The original USB-C board is off to the right side in this picture. One can see some corrosion and dirt, and also a bit of blackening on what I assume is a power pin. I believe that carbon buildup is likely the primary issue. I'll scrub it off with some alcohol on a cloth and put it away for the future, it would probably work again if needed.

Wednesday, March 26, 2025

Venmo Public Transactions

Venmo pushes hard for transaction activity to be Public. It doesn't say whether any past payments were actually public, and puts up an interstitial to confirm a change to Private.

This selection does have a benefit for the user, in making it more straightforward for friends to find each other and to make payment arrangements. However the choice has a larger impact on Venmo's user growth, and does come with downsides for their users like making activities public which they assumed were not.

Venmo Privacy settings page with options for Public, Friends, and Private. The current selection is Private. Below are buttons to change past transactions to Friends or to Private. Venmo confirmation to really change past transactions to Private?

Presumably Venmo has data on how much of a network effect they get from having payment information be Public, drawing in friends and family and acquaintances and randos.
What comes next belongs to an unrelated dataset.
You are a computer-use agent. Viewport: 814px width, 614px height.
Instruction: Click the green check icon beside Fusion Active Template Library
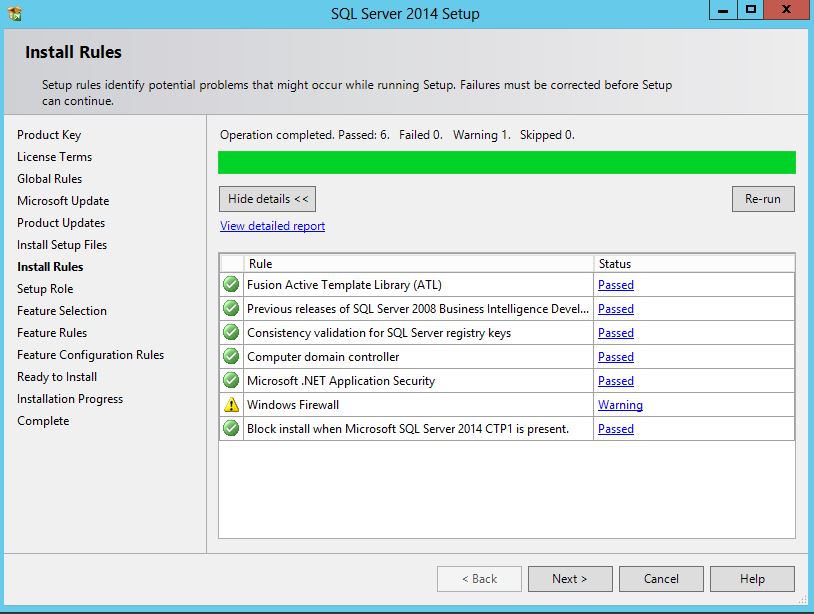[x=231, y=285]
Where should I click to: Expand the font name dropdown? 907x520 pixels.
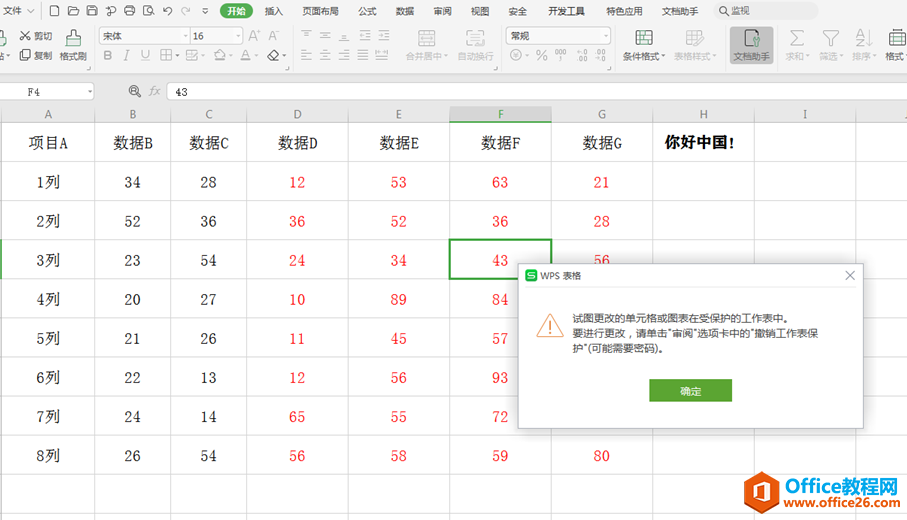(x=186, y=36)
Venmo appears to allow this data to impact their UI design to steer users toward the choice most beneficial to the company.

Tuesday, March 25, 2025

EFF Privacy Badger

EFF Privacy Badger window showing 20 potentia trackers blocked or restricted. The ones shown by URL are contextual.media.net which is blocked, cdn.optimizely.com where cookies are blocked, widgets.outbrain.com which is blocked, get.s-onetag.com which is blocked, api.spot.com where cookies are blocked, and direct-events-collector.spot.im where cookies are blocked.

I started using Privacy Badger from the Electronic Frontier Foundation several months ago. It is a browser extension — I use it with Chrome — which blocks or restricts domains known to track identities and activity across the web.
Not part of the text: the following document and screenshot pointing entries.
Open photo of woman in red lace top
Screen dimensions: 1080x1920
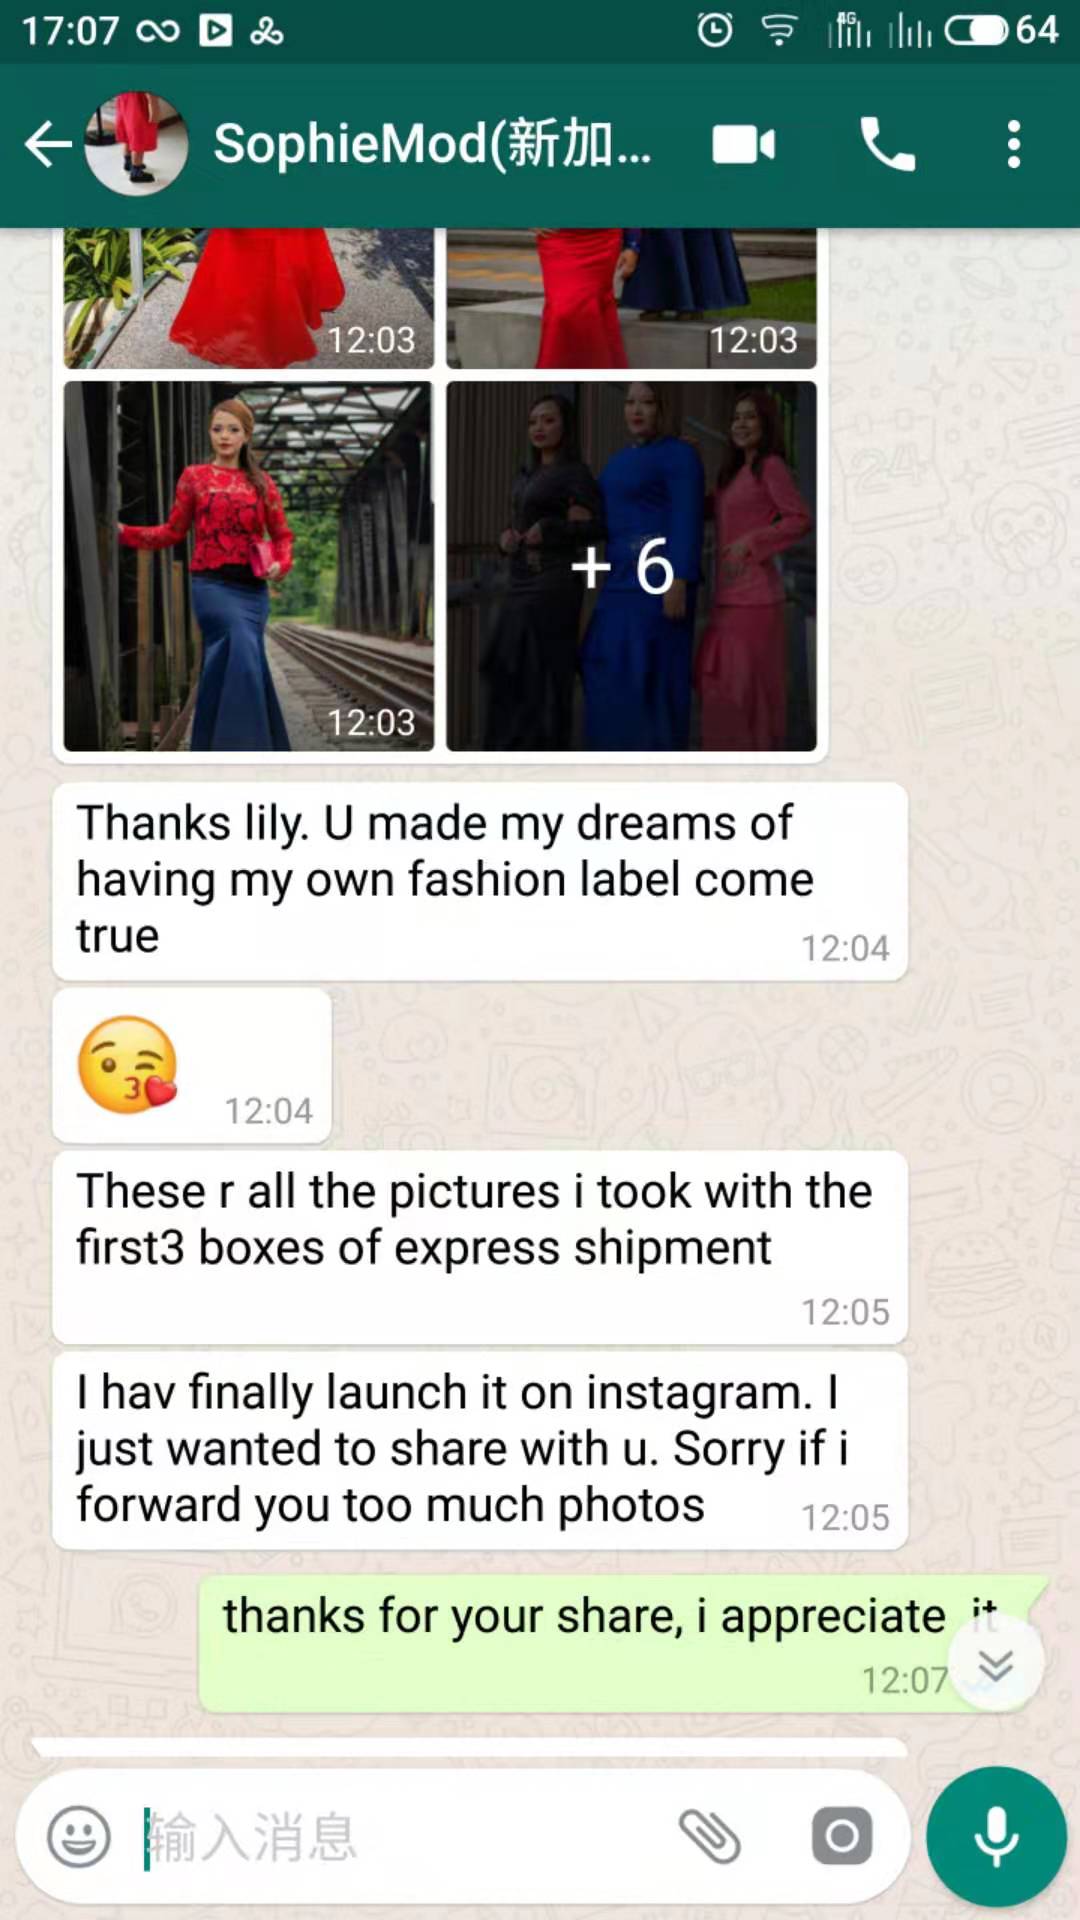(x=249, y=566)
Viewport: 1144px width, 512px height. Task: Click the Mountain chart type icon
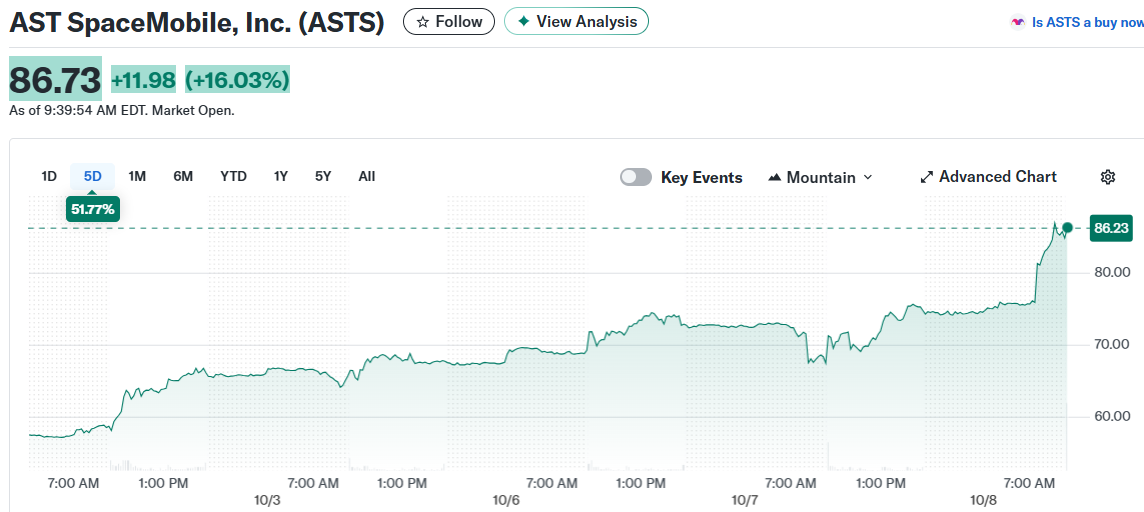774,177
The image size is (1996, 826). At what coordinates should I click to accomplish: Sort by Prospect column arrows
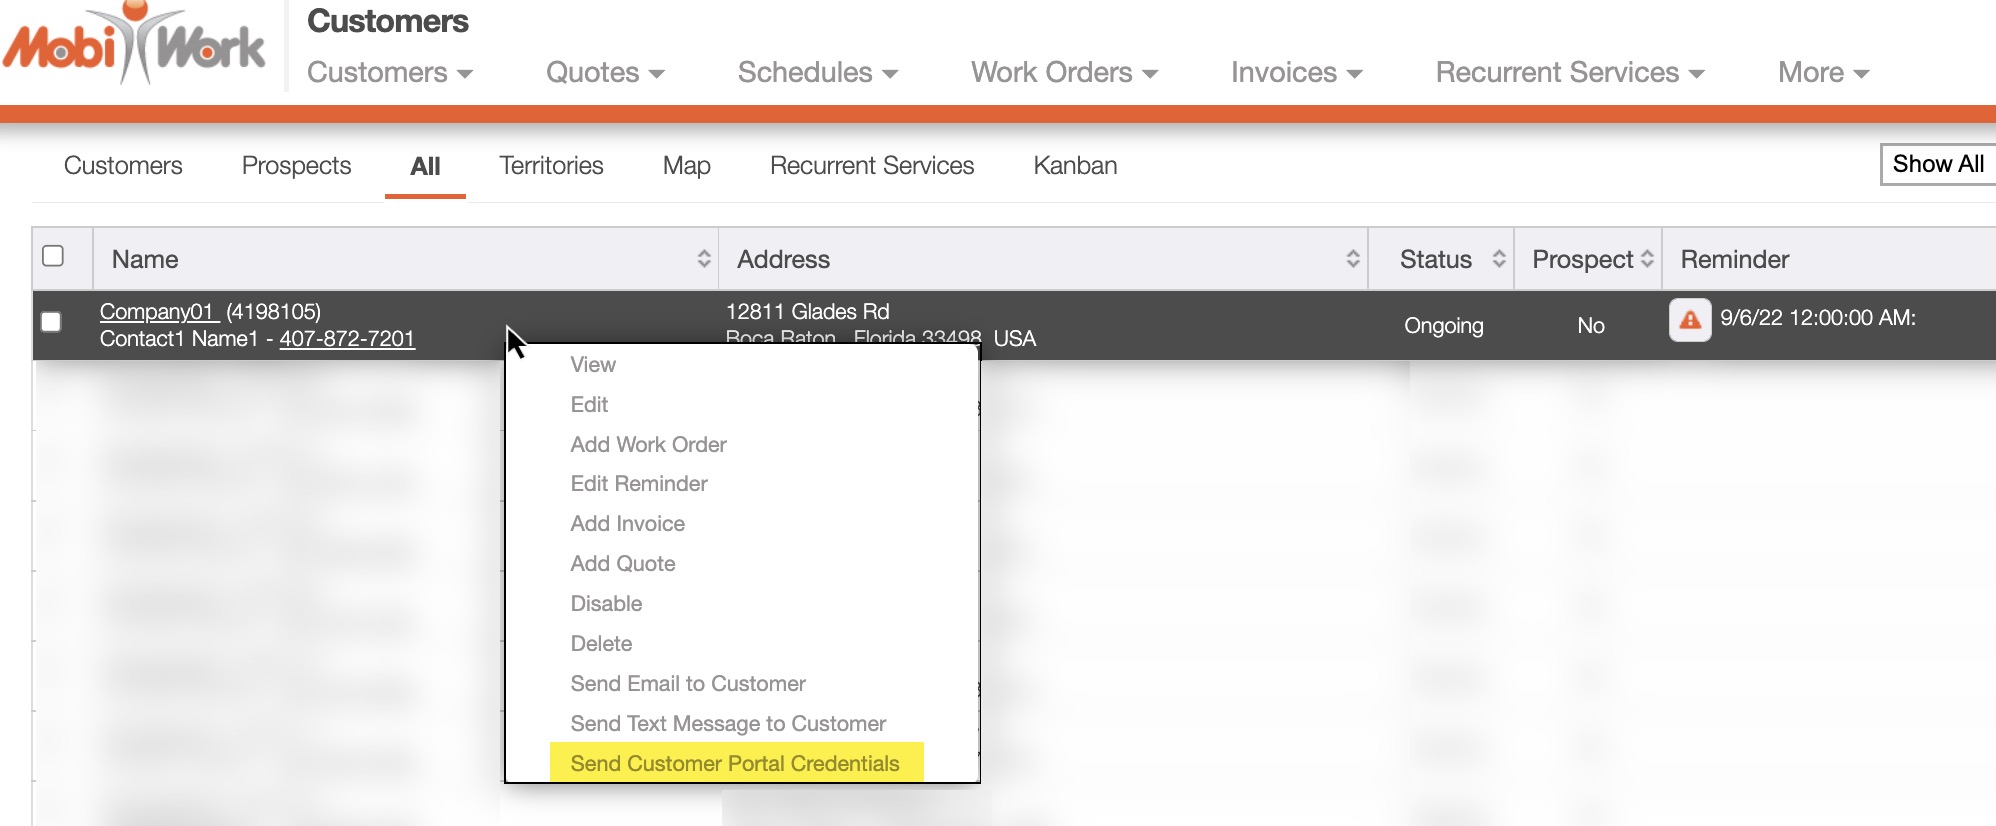1646,259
One can click on the Privacy Badger extension icon to see what has been blocked, and also to make exceptions for the website being visited if needed.


 
 
Privacy Badger has replaced this X (Twitter) widget

This includes live links to tweets and other social media, which Twitter uses to gather data about the viewer. I allow these on certain sites which curate related tweets into stories.

I don't actively use Twitter any more but still find the zeitgeist there to be informative.

Monday, March 24, 2025

Ringing Endorsement for Signal

As published in The Atlantic today:

The Trump Administration Accidentally Texted Me Its War Plans
U.S. national-security leaders included me in a group chat about upcoming military strikes in Yemen. I didn’t think it could be real. Then the bombs started falling.
 
By Jeffrey Goldberg

The aforementioned group chat was using Signal. I guess that is quite the ringing endorsement of Signal's security and trustworthiness.

Signal was already being targeted by every nation-state and major criminal hacking group, I doubt that the knowledge it is being used for US war planning will especially increase the pressure they are under. As a family, we use Signal to coordinate everything important to us.

Signal chat showing an entire pallet of Kirkland eggs for sale at Costco, with a response asking if they are at the usual price

Saturday, March 22, 2025

sync; sanc; sunc

# sync; sync; sync
#

Pros: Works.
Cons: Boring.
 


# cat ~/.profile
alias sanc=sync
alias sunc=sync
# 
# 
# sync; sanc; sunc

Much better.

Friday, March 14, 2025

Giant Airplanes Flying Low at 3am

Why yes, a Boeing 747 flying low directly over our house at 3am does wake us up. Who could possibly have predicted it?

Screenshot of a flight radar map showing an Asiana Cargo 747 to South Korea taking off from San Francisco International Airport over the San Francisco Bay, then turning to cross the Peninsula directly over Redwood City and San Carlos.